_Exercise aim_.
Everything from the line containing "You are a GUI" through the last line of the data below is to be retyped exactly, apart from the pictures.
- - - - -
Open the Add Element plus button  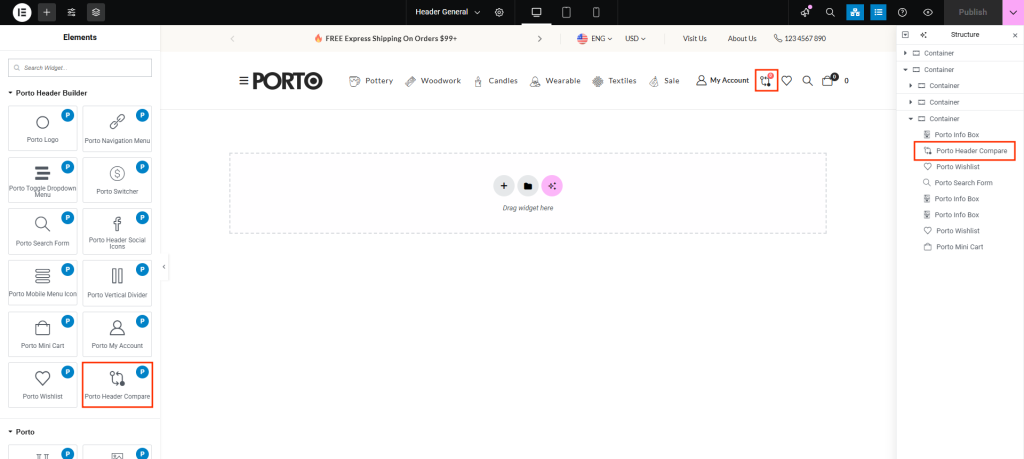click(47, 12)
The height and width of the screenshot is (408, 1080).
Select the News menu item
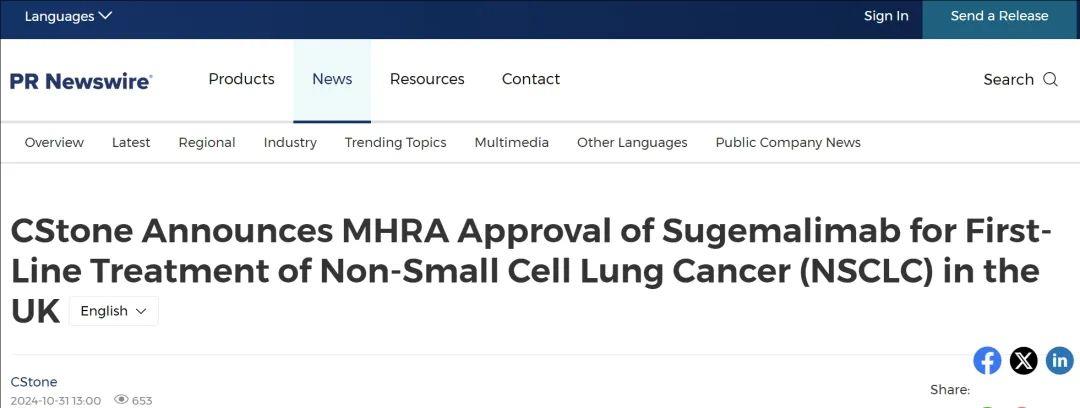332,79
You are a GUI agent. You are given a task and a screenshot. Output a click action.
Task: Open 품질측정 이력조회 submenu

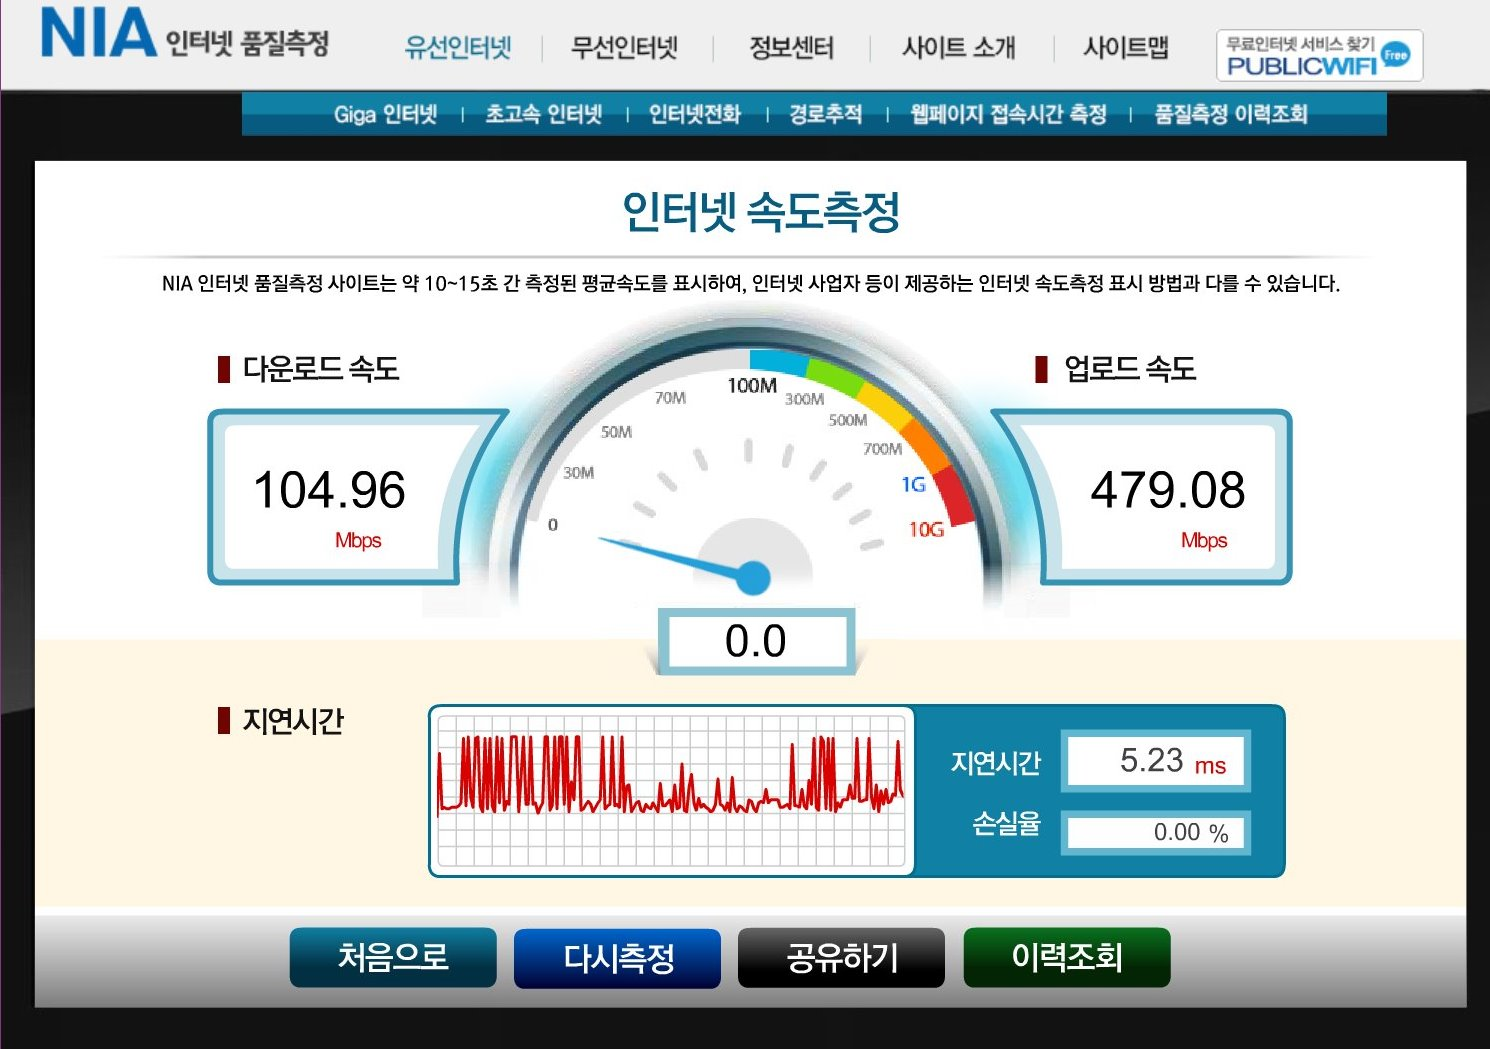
- - - - -
_Response to this exercise_.
You are a GUI agent. You are given a task and a screenshot. Output a click action.
Task: Open 품질측정 이력조회 submenu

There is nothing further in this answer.